J’étais très contente d’entendre la représentante A. Ocasio-Cortez. J’étais contente de l’entendre employer le mot « colonisation » et de parler des origines violentes et des luttes violentes de ce pays. Eh ! oui, les progressistes sont invités.es à célébrer, à danser et à mettre de l’avant tous les facteurs culturels, comme tout le mouvement progressiste d’ailleurs. Mais quand arrive le moment des politiques progressistes, les Démocrates continuent à s’échapper, à les sacrifier.

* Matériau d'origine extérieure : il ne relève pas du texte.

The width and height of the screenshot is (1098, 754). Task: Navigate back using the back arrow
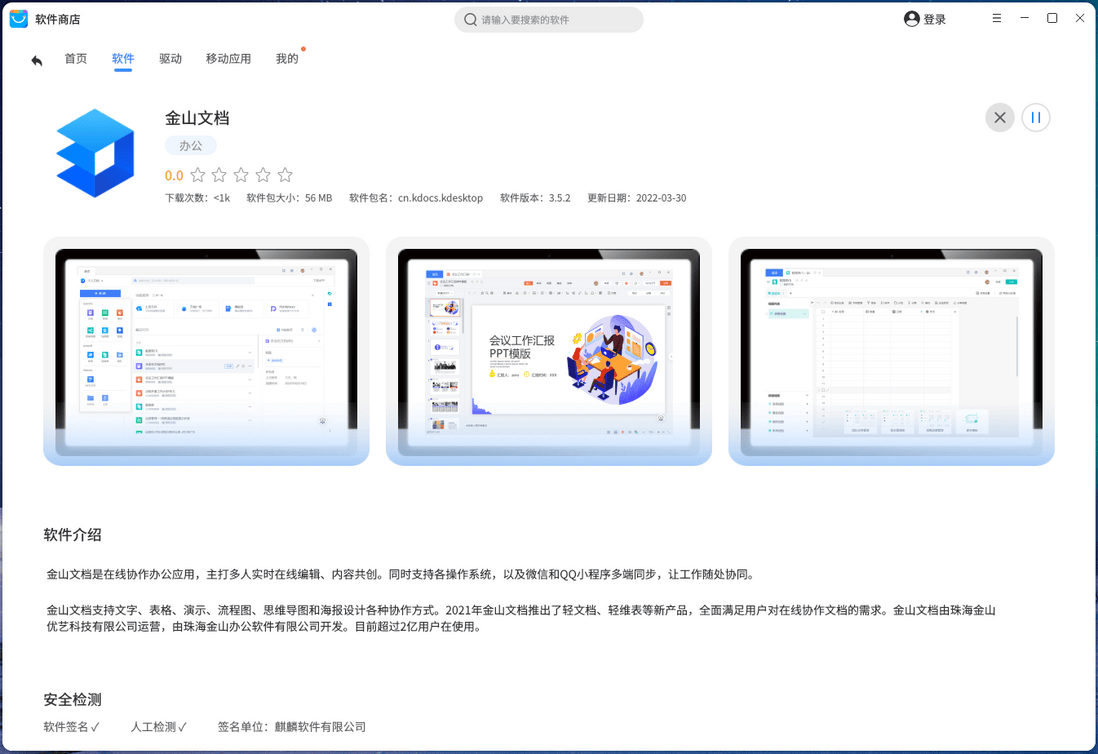[37, 60]
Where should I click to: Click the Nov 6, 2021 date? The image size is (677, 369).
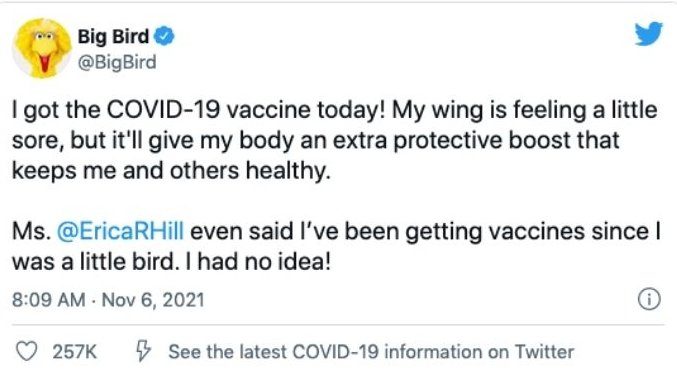(x=153, y=300)
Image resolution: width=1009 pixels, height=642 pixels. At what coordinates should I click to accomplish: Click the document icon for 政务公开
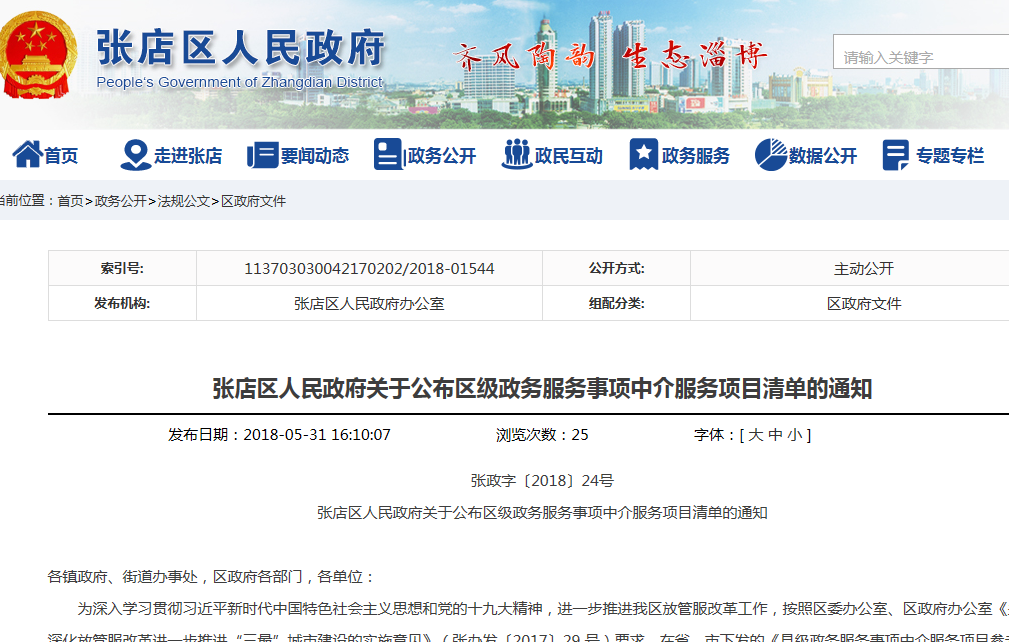[387, 155]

Quand K. Harris raconte dans son discours que : « Ces femmes noires ont pavé le chemin non seulement du vote mais aussi pour prendre une place à la table » en quelque sorte elle oublie de mentionner que Fannie Lou Hamer non seulement a rejeté la place à la table mais bien deux places, elle a déclaré : « Nous ne sommes pas venues ici pour nous contenter d’une misérable opportunité de participation ». Et Shirley Chisholm était très critique des plateformes décevantes des Partis républicain et démocrate.

Donc, il est important de parler de notre histoire et de la reconnaitre parce qu’il ne s’agit pas que d’être les premières. Et ce n’est pas seulement le vote qui est en cause. C’est l’histoire des femmes progressistes qui ont pris des risques considérables et qui ont fait avancer ce pays. C’est la tradition dans laquelle nous devons toutes nous retrouver.

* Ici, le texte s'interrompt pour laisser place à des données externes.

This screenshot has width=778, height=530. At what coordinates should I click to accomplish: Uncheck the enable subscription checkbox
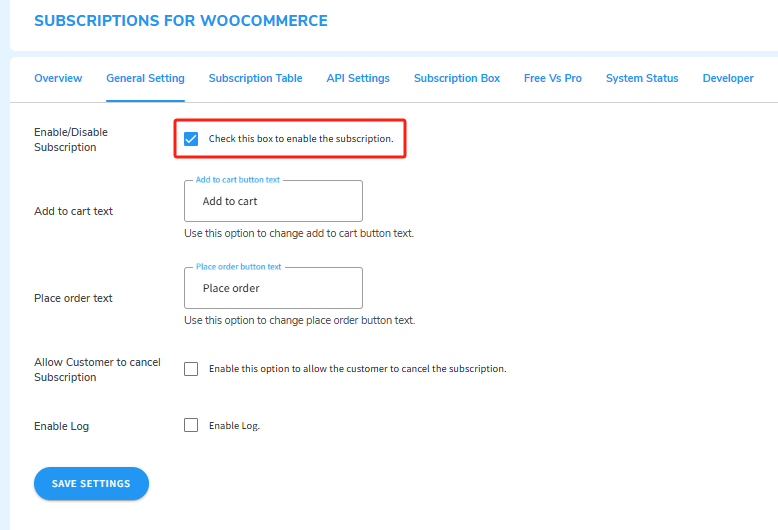click(x=191, y=139)
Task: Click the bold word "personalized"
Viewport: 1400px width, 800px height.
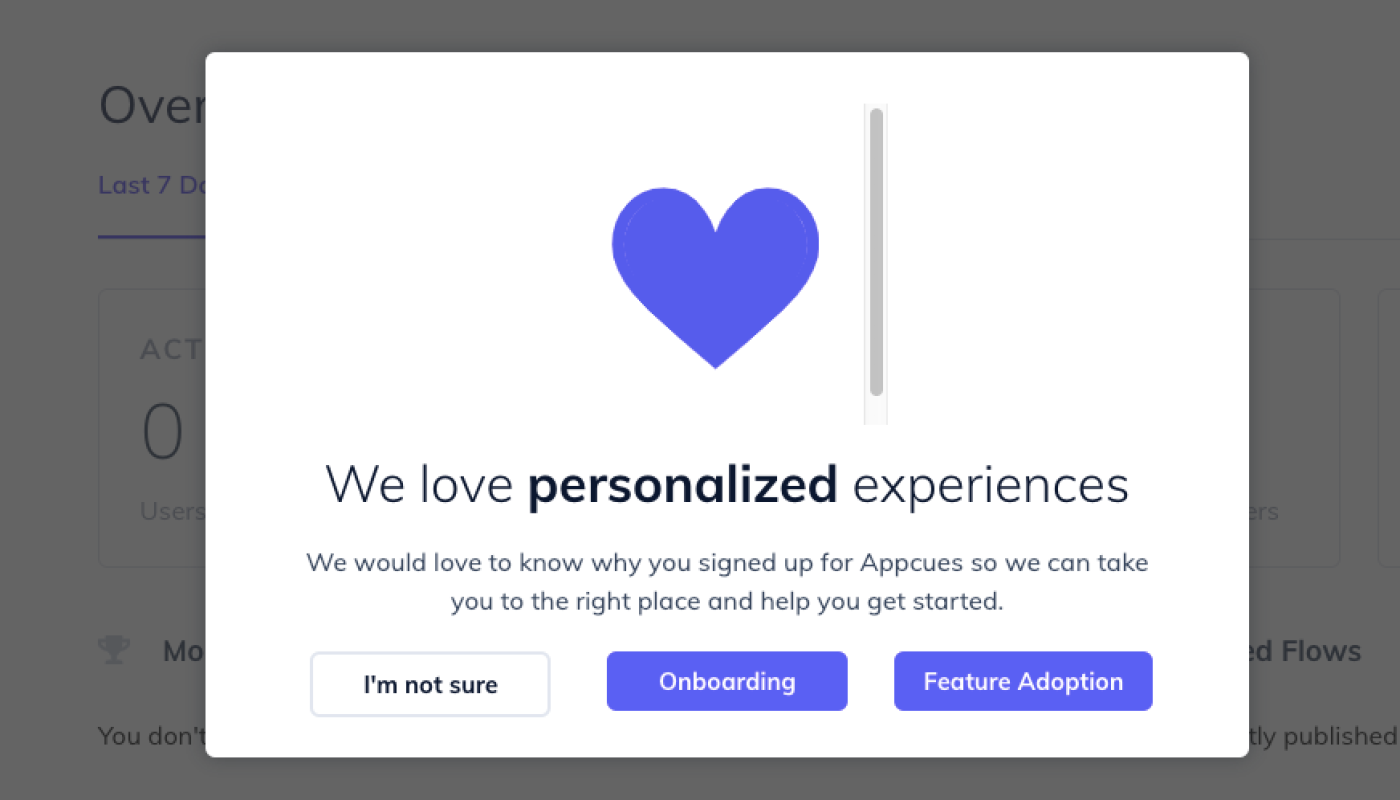Action: pyautogui.click(x=682, y=486)
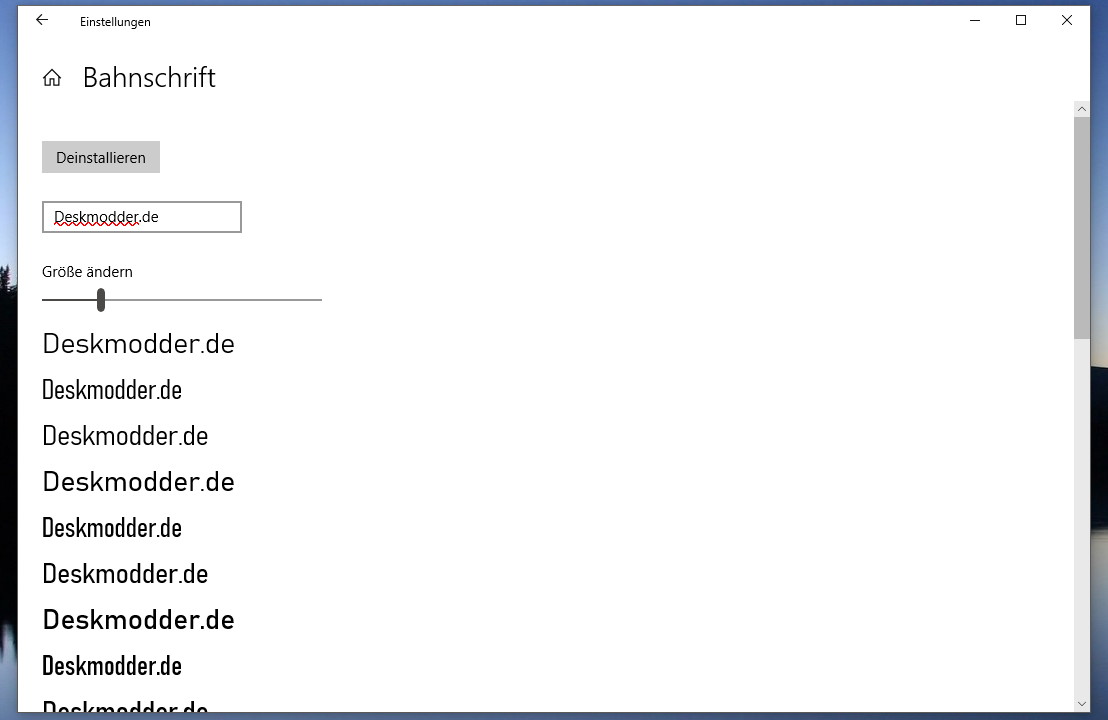Open the Settings home page icon
The width and height of the screenshot is (1108, 720).
click(52, 78)
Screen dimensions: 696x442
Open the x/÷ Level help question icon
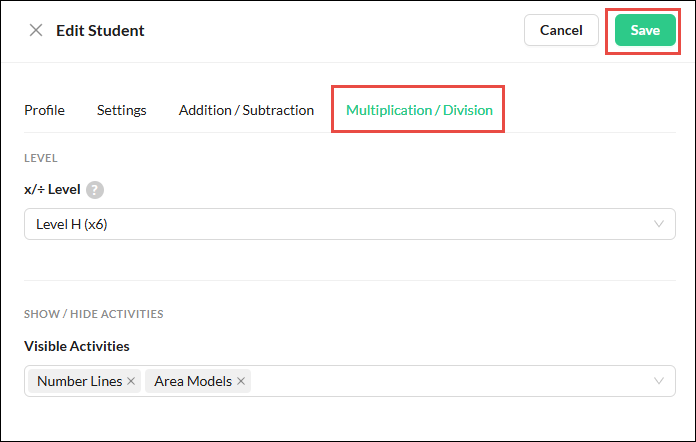click(95, 190)
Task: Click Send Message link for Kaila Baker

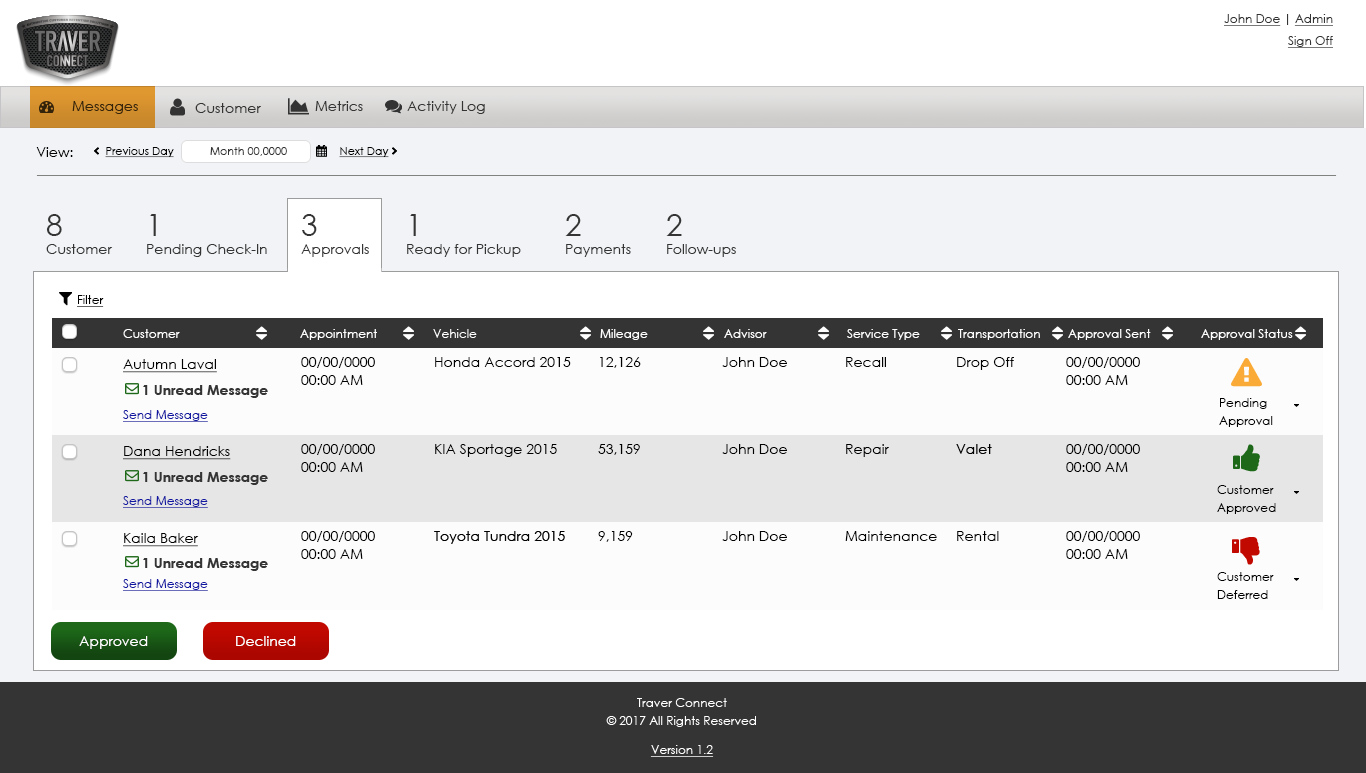Action: [x=165, y=584]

N.S. : Derecka, il ne nous reste que 30 secondes. (….) Il a été question du corona virus, de la pandémie au cours de la Convention…

D.P. : (…) Vous savez, le mal ce n’est pas le virus. Le mal c’est l’inhabilité de bien des gens à agir. C’est la longue histoire des noirs.es de ce pays qui ont des conditions médicales préexistantes. Le mal ce sont des décisions, ces décisions de politiques. Notre expérience avec le virus tient à ce que nous sommes, pas simplement à D. Trump même s’il en est largement responsable. C’est parce que depuis 400 ans nous avons créé les conditions environnementales et économiques qui rendent les gens vulnérables. C’est ce que les progressistes dénoncent.